# πουλημένος



## CarlitosMS

Hello everybody

I would like to know the meaning of this participle since I don't think that "sold" would be a natural translation.
Here is the context:
Δεν μου αρέσει ο Τσίπρας γιατί είναι πουλημένος, όπως συμβαίνει με όλους τους έλληνες πολιτικούς.

Greetings
Carlos M.S.


----------



## Perseas

It's rather "venal".
πουλημένος - Ελληνοαγγλικό Λεξικό WordReference.com

However "πουλημένος" is participle of passive perfect and my dictionary says that a venal "*is prepared to do* dishonest or immortal things in return of money". So maybe the English word refers to a future action.


----------



## shawnee

or 'sold out'.


----------



## Acestor

Hi, Carlos

This is a figurative sense. In the dictionary you'll find these senses under 2:
Παράλληλη αναζήτηση

In this case, it means that he has betrayed his principles, he has sold out.

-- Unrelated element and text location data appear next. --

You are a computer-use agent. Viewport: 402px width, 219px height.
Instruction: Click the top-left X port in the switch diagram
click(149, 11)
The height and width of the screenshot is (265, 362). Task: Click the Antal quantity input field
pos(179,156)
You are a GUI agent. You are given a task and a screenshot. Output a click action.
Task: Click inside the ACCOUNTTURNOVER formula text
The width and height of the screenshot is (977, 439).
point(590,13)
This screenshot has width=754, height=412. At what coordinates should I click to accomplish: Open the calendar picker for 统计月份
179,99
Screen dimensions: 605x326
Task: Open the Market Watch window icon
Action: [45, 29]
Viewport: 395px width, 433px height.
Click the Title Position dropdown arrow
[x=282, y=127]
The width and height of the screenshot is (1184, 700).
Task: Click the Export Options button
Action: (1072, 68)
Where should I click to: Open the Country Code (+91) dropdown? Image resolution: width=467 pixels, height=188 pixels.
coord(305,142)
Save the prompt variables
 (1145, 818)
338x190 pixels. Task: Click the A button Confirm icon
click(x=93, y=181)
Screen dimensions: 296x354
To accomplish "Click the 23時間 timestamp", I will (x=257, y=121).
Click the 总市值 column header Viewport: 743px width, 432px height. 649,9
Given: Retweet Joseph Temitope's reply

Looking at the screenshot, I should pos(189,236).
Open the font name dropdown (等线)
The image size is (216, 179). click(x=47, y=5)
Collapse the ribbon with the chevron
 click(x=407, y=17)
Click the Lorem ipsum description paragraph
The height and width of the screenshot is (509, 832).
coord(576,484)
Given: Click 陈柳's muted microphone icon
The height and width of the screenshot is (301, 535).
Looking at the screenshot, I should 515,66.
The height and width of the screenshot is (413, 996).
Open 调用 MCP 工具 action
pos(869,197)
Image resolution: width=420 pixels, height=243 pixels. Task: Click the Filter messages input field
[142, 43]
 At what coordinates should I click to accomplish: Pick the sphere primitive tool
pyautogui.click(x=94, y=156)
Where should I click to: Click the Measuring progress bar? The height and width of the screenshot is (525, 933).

Baseless accusations against all politicians belong to those who subscribe to conspiracy theories and often dream of solutions outside parliamentary democracy.


----------



## Helleno File

Shawnee really has it: "sold out". This is obviously the past of "sell out", but fairly colloquially we also say someone _is _a sell out (possibly)  with a hyphen in British English. This is in the sense excellently explained by Alcester.   Venal is different not indicating an abandonment of principle. It is also a noun only and refers  to the past and present and not the future.


----------



## Acestor

Helleno File said:


> This is in the sense excellently explained by Alcester.



Thank you. It's actually Acestor, ακέστωρ in ancient Greek. It was an epithet for the god Apollo in his portrayal as a healer.


----------



## Helleno File

Acestor said:


> Thank you. It's actually Acestor, ακέστωρ in ancient Greek. It was an epithet for the god Apollo in his portrayal as a healer.


Really sorry Acestor. My fault and can't even blame the auto-complete on my keyboard! Alcester is a small town in England not even sure where it is. And thanks for your literary explanation which I did not know.


----------



## gunnros

Γεια σου Κάρλος, είναι όπως στο εξηγούν παραπάνω (o sea que los politicos, en este caso Tsipras, son unos vendidos de ..._aquí ponés lo que vos quieras_).


----------



## Nahuel O Tavros

Το πιο σημαντικό πράγμα που βλέπω, αν η μετάφραση πάει καλά, είναι το ότι και στην ισπανική και στην ελληνική έχουμε την ίδια ιδέα του να πουλήσεις κάτι, σ'αυτή την περίπτωση, τη δική σου ψυχή για τα χρήματά σου. 
Δεν νομίζετε, φίλοι, πως οι γλώσσες σκέφτονται σε όμοια μονοπάτια; Η πράξη της πώλησης δεν είναι όλο που μπορείς να πεις για κάποιον που δέχεται δωροδοκία... 
Ευχαριστώ πολύ. Πάντονε με κάνετε να μάθω καινούργια πράγματα. 
Τα λέμε!

Ναουέλ Βέντο (Μπουένος Αϊρες, Αργεντινή)


----------